学徒出陣で陸軍に入隊し、主計将校となり、北支、中支と転戦し、北朝鮮で終戦を迎え、ソ連に三年近く抑留された身にとって、それが、青春の真っただ中の時期であったし、一体、戦争はどういう意味を持っていたか、考えざるをえない。

この戦争はただ一方的に日本の侵略主義からしかけたものとは考えていない。そういう要素があったことは否定しないが、同時に日本がABCDの包囲網で絡められそうになり、それを切り開く活路を求めて南方に進出したという当時の日本をとり捲く環境からして止むを得ざるところがあった、と思う。

民族の違いは恐ろしいものである。日露戦争において、日本が当時強国と思われたロシアに勝ったことは、ある意味で白人社会にはショックを与えたのではないか。この人種間の相克の感情は、流れとしてはなくならない。

日露戦闘後の遼東半島の領有についての三国干渉などは、その一例であるが、有色人種の日本が強くなり過ぎては困る、という感情はなくなっていないと思う。

戦後、初めて欧米各国を二ヶ月に渡って出張旅行をしていた私は、いたるところで空気としてそういう感觸を持たされた。

私は、東南アジアの各国を解放するために日本が大東亜戦を戦った、などと大上段から物を言おうとしは思わないが、少なくとも、植民地となっていた国が民族の自決を求めて、独立運動を次々と起こして行く過程において、日本軍が南方各地において戦い、占領し、時に独立を支援する行動を興したことが、力となっていたことは否定をすべきことではないと思う。

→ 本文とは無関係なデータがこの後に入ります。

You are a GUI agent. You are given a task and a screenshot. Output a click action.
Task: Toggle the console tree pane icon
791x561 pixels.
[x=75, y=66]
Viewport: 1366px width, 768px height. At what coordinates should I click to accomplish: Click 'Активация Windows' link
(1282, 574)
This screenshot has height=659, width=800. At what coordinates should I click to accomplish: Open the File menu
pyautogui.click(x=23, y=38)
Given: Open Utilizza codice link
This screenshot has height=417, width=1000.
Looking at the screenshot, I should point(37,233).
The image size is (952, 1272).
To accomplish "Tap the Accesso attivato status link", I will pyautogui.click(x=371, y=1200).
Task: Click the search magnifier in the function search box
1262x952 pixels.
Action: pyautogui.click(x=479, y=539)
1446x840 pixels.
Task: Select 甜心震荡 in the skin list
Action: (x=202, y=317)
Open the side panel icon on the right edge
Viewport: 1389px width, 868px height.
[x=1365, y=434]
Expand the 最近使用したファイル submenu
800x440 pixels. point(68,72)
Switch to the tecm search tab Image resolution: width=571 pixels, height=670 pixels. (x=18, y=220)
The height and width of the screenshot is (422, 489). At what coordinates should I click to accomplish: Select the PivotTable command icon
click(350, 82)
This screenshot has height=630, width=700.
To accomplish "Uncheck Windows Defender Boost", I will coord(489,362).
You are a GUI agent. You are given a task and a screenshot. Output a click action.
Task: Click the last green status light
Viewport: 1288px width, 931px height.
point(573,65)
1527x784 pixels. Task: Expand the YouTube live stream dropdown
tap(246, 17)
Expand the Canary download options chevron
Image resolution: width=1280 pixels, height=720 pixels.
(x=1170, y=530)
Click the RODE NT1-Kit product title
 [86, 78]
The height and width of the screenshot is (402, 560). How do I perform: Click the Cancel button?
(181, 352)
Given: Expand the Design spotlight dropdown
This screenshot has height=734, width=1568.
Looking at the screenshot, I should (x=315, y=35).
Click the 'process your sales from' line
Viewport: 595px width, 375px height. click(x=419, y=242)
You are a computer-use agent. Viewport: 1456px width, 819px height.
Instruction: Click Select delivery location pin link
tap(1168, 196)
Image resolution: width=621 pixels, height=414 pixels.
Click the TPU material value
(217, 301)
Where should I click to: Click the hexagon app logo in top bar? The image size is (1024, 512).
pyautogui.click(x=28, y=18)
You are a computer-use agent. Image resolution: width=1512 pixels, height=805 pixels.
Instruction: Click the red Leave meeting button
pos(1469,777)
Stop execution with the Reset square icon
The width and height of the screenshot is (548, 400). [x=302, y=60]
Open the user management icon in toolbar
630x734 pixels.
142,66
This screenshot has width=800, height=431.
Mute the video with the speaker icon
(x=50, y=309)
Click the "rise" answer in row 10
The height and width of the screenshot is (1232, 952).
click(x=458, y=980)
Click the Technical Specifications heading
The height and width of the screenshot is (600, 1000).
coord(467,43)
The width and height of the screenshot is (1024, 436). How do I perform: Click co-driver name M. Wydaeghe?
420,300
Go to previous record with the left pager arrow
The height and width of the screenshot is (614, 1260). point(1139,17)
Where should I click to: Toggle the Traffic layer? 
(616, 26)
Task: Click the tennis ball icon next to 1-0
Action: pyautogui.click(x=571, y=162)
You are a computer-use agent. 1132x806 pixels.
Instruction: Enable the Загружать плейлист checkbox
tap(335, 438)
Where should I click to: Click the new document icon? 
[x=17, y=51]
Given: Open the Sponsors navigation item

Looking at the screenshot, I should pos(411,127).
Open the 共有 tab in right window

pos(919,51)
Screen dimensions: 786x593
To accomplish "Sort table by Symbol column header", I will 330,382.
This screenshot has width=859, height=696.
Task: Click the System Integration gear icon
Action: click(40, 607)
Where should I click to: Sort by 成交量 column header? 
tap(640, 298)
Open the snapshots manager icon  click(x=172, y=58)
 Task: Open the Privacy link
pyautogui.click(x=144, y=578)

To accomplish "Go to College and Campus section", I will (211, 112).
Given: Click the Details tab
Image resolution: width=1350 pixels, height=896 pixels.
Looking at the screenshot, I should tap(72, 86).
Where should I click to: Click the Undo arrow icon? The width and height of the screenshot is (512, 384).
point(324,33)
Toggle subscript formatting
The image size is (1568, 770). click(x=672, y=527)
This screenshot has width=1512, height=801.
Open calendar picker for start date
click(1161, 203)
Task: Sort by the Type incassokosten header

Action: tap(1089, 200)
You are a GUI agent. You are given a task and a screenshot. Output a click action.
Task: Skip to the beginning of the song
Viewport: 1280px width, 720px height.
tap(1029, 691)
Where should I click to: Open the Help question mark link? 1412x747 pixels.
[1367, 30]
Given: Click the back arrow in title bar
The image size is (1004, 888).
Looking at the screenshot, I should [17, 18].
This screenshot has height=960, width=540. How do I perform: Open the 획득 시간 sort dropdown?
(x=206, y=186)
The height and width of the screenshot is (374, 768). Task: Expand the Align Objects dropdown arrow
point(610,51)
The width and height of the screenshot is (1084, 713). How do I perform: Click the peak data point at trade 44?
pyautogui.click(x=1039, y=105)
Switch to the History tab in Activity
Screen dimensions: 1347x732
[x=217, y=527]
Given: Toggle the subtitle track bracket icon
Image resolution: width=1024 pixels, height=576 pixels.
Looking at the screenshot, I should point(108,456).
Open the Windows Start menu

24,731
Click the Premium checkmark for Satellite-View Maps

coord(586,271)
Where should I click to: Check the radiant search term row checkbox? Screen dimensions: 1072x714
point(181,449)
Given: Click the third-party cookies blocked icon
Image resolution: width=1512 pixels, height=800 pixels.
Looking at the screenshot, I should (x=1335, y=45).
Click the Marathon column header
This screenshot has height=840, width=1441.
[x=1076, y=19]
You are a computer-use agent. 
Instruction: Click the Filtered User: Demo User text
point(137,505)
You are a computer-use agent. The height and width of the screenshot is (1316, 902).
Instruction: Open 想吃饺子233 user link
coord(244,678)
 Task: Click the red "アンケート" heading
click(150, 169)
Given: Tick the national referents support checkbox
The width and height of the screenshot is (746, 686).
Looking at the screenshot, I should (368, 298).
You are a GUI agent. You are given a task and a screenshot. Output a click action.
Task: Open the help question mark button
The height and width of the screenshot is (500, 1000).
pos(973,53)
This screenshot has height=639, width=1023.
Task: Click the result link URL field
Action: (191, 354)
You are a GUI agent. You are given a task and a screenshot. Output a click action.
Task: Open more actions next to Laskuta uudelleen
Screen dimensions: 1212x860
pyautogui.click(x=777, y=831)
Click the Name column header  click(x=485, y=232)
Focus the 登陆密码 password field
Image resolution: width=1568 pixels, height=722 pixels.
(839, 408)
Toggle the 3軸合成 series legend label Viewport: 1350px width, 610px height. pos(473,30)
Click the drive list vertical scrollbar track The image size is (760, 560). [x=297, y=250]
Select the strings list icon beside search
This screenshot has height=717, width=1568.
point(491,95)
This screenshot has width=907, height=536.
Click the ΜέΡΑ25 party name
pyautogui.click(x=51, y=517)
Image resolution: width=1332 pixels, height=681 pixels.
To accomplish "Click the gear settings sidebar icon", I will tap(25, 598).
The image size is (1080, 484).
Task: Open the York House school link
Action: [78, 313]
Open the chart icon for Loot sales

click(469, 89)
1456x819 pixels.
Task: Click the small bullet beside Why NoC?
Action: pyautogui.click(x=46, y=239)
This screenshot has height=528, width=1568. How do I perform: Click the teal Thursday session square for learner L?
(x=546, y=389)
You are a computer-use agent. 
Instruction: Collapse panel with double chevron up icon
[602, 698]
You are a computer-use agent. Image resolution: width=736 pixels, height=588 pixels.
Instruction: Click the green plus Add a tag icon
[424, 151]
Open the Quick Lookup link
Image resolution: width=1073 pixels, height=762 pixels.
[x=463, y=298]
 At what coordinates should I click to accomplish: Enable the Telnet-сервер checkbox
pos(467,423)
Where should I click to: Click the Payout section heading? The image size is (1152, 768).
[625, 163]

かつて、マレーシアのマハティール首相が、子供の頃、あの絶対に負けることはないと思っていたイギリスをたった二週間で打ち掃った日本軍の力を見て、これならマレーシアも独立することができるかも知れない、と目覚めさせられた、と日経の「私の履歴書」で書いているのを読んだことがある。そうだったのだ、と思う。

日本はそういう問題について仰々しくいばる必要はないが、どこへ行っても悪いことをいたしました、というように謝って歩くことは必要はない、と思っている。謝罪外交は、この辺りで止めて貰いたい、と思う。

出る釘は打たれる、というのは、この世の常識である。何かと、言われることは覚悟しておかなければならない。